Ma ecco che, mentre il Paese ricorda i morti sul lavoro e i vivi senza diritti, arriva la premier Meloni a fare l’ennesimo annuncio: altri 650 milioni per la sicurezza, che sommati ad altri fondi porterebbero a oltre un miliardo di euro. Un investimento importante, a sentirla parlare. Ma le risorse, da sole, non bastano quando le condizioni materiali restano le stesse, quando il governo continua a sminuire le cause strutturali della precarietà e dell’insicurezza, quando ignora – o peggio, ostacola – chi quelle condizioni le vuole cambiare davvero, a partire dai referendum.

Meloni parla di “cordoglio” e dice che “non si può morire così”, ma poi dimentica che si continua a morire così anche mentre lei governa. Che le “patenti a crediti” non fermano le cadute dai ponteggi, che i “nuovi ispettori” sono ancora troppo pochi e troppo soli, e che gli stessi strumenti che oggi rivendica sono spesso poco più che titoli da conferenza stampa. Promette una “cultura della prevenzione” ma intanto nega la realtà: quella di un sistema che premia chi risparmia su sicurezza, salari e diritti.

È per questo che il voto sui cinque referendum promossi dalla Cgil e dalla Rete per la cittadinanza non è semplicemente un’opzione: è un dovere civile. Un impegno per chi crede che il lavoro debba essere libero, sicuro e dignitoso. I quesiti chiedono di spezzare quelle catene: limitare i contratti a termine, ripristinare la responsabilità solidale negli appalti, restituire forza reale ai contratti collettivi, estendere i diritti di cittadinanza. Sono quesiti semplici, concreti, che smascherano la distanza siderale tra la narrazione governativa e la realtà di chi il lavoro lo vive, o lo subisce, ogni giorno.

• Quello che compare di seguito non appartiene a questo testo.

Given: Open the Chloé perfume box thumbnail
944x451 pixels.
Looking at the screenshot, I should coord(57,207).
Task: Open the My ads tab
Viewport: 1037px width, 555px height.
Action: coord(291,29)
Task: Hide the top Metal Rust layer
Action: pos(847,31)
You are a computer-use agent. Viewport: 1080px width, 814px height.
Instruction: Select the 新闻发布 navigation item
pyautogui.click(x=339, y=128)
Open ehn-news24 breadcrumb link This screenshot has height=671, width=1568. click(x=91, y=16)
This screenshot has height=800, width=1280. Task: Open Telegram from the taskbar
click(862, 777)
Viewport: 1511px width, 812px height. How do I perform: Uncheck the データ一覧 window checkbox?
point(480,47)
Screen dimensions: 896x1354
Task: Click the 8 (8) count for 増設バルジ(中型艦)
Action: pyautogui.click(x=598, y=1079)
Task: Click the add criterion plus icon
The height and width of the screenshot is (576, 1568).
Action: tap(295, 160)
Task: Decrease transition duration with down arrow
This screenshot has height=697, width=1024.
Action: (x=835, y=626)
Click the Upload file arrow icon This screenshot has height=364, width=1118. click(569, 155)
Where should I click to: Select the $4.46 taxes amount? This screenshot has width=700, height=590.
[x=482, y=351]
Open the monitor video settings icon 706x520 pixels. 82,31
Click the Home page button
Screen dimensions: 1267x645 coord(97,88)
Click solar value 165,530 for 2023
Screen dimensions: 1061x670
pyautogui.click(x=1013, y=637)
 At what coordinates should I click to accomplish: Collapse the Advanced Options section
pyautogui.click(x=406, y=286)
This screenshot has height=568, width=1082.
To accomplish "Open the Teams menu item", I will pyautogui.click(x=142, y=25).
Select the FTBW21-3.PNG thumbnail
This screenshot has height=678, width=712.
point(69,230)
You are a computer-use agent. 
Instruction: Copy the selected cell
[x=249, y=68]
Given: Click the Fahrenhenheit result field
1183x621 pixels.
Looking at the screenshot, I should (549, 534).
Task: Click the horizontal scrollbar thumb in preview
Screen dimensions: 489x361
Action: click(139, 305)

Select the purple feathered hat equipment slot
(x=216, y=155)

Oggi non basta celebrare: occorre scegliere. Scegliere se continuare a credere alla favola di un'occupazione che esiste solo nei grafici ministeriali o se guardare in faccia il Paese reale, dove il lavoro è diventato una trappola di precarietà e sfruttamento. Scegliere se restare spettatori passivi di un racconto addomesticato o se riscrivere, pezzo dopo pezzo, la verità delle nostre esistenze.

Il Primo maggio non può ridursi a una cornice vuota, a una festa anestetizzata. È il giorno in cui il lavoro deve tornare al centro della scena, non come slogan, ma come battaglia. E le battaglie, si sa, non si vincono con gli applausi: si conquistano con atti concreti, con scelte coraggiose. Per questo i cinque referendum non sono un dettaglio né un inciampo nel calendario politico: sono il cuore pulsante di questo Primo maggio. Sono l’occasione per trasformare l’indignazione in azione, la protesta in cambiamento.

Perciò basta la retorica, c’è una matita, stavolta, più potente di qualsiasi slogan. C’è una scheda, più pesante di qualsiasi comizio. C’è un voto, il nostro, che può rompere la favola e rimettere la verità al centro. Il lavoro non si celebra: si difende. Nelle piazze, nelle fabbriche, nelle urne.